Arthur William Oldham (6 September 1926 – 4 May 2003) was an English composer and choirmaster. He founded the Edinburgh Festival Chorus in 1965, the Chorus of the Orchestre de Paris in 1975, and the Concertgebouw Orchestra Chorus in Amsterdam in 1979. He also worked with the Scottish Opera Chorus 1966–74 and directed the London Symphony Chorus 1969–76. For his work with the LSO Chorus, he won three Grammy Awards. He was also a composer, mainly of religious works, but also a ballet and an opera.
Arthur Oldham was born in London in 1926. When he was age 14, his mother committed suicide by gassing herself in an oven, and he was brought up in Wallington, at that time in Surrey. He won a scholarship to the Royal College of Music, where he studied composition under Herbert Howells. He then became Benjamin Britten's only private pupil at Aldeburgh between 1945 and 1951. (He claims that the bar lines on the manuscript of Peter Grimes were his work.) He and Britten came into conflict over their ideas about choral music, but they later worked together in Edinburgh on Britten's Voices for Today, Op. 75, and the War Requiem. Until 1968 the only published vocal score of Britten's The Little Sweep was the piano duet and percussion version prepared by Arthur Oldham.

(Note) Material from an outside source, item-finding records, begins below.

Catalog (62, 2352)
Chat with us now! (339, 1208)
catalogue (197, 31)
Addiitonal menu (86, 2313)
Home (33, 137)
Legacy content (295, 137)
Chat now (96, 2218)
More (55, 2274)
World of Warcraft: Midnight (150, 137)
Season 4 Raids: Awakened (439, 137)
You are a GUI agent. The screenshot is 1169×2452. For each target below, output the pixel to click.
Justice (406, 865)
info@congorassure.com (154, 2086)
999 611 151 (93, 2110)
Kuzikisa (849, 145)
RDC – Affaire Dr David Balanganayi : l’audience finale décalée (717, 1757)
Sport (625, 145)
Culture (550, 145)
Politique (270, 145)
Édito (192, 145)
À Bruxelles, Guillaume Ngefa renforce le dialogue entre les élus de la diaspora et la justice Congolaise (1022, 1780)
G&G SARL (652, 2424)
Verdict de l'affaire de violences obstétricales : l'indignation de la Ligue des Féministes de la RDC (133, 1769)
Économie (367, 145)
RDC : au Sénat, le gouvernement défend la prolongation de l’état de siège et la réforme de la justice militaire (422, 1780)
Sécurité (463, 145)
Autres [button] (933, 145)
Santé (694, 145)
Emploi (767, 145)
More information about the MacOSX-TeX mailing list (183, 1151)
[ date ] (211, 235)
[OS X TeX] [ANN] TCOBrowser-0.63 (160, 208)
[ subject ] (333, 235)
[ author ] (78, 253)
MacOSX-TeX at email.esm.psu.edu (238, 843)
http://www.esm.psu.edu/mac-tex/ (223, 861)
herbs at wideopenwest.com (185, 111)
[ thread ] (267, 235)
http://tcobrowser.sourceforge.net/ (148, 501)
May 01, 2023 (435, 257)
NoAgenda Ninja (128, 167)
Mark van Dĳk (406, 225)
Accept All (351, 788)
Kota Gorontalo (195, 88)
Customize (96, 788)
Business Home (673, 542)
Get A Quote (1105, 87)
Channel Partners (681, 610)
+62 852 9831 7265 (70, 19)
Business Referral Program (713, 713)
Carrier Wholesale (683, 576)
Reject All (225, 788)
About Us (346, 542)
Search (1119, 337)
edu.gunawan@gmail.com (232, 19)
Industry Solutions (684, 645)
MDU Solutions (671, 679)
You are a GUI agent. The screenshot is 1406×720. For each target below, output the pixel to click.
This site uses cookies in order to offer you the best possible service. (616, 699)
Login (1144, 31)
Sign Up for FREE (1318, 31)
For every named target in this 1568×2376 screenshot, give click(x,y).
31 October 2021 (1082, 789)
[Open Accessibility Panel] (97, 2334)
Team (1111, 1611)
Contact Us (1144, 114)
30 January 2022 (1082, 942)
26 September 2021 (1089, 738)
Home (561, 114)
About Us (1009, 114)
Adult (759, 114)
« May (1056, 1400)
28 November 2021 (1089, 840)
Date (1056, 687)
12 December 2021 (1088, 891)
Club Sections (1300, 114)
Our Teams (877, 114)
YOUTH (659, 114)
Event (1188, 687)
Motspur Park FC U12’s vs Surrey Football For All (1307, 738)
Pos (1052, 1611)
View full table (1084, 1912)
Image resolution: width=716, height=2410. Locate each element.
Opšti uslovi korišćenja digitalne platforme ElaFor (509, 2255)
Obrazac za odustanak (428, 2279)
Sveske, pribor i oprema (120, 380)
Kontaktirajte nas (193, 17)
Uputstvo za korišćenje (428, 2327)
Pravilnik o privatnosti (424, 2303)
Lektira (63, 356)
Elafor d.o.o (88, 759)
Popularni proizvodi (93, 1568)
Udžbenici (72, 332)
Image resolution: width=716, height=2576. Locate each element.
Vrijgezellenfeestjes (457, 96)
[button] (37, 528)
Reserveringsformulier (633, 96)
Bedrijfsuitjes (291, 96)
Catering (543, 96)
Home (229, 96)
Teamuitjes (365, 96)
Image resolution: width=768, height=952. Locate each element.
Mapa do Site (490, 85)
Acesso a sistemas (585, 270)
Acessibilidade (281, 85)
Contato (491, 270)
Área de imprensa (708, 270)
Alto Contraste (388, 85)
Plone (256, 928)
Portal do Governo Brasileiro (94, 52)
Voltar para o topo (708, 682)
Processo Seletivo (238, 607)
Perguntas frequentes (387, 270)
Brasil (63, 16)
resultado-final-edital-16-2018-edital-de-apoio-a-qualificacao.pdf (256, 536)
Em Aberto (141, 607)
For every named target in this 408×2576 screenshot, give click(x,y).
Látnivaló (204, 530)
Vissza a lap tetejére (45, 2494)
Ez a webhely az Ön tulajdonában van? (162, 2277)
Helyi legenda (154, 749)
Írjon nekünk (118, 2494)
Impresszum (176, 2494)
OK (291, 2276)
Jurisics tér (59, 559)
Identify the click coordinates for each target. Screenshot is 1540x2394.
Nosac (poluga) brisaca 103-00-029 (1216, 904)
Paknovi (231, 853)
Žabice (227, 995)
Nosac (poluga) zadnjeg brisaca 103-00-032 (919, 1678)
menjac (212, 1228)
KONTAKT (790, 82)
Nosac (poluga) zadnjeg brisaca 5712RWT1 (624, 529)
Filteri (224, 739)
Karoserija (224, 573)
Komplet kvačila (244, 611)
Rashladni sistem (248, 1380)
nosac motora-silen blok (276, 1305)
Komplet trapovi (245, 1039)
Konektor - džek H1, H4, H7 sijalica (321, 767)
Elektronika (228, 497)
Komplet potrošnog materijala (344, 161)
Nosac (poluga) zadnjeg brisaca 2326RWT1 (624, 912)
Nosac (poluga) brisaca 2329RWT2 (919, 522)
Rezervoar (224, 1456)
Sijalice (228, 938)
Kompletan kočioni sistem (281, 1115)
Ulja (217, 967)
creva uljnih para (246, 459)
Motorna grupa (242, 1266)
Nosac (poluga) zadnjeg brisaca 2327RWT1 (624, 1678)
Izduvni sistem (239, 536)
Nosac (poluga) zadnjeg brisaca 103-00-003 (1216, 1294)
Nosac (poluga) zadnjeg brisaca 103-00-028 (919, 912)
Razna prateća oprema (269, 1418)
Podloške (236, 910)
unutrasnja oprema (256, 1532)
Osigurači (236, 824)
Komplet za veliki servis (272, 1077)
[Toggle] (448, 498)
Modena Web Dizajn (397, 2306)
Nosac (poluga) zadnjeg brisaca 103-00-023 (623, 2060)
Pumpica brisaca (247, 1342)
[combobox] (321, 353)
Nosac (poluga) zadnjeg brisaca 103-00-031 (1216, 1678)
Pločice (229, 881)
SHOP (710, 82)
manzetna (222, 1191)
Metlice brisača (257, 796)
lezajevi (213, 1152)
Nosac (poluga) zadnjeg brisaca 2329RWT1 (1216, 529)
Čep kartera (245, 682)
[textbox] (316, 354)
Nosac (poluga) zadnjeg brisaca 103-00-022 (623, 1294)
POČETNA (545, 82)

He was appointed musical director of the Ballet Rambert in 1945, aged only 19. His music first came to public notice in 1946, when his ballet Mr Punch was performed by the Ballet Rambert at Sadler's Wells, and was included in the Rambert's 1947–48 tour of Australia and New Zealand. Several of his own pieces were heard at early Aldeburgh Festivals. He also composed for the Royal Ballet for a time.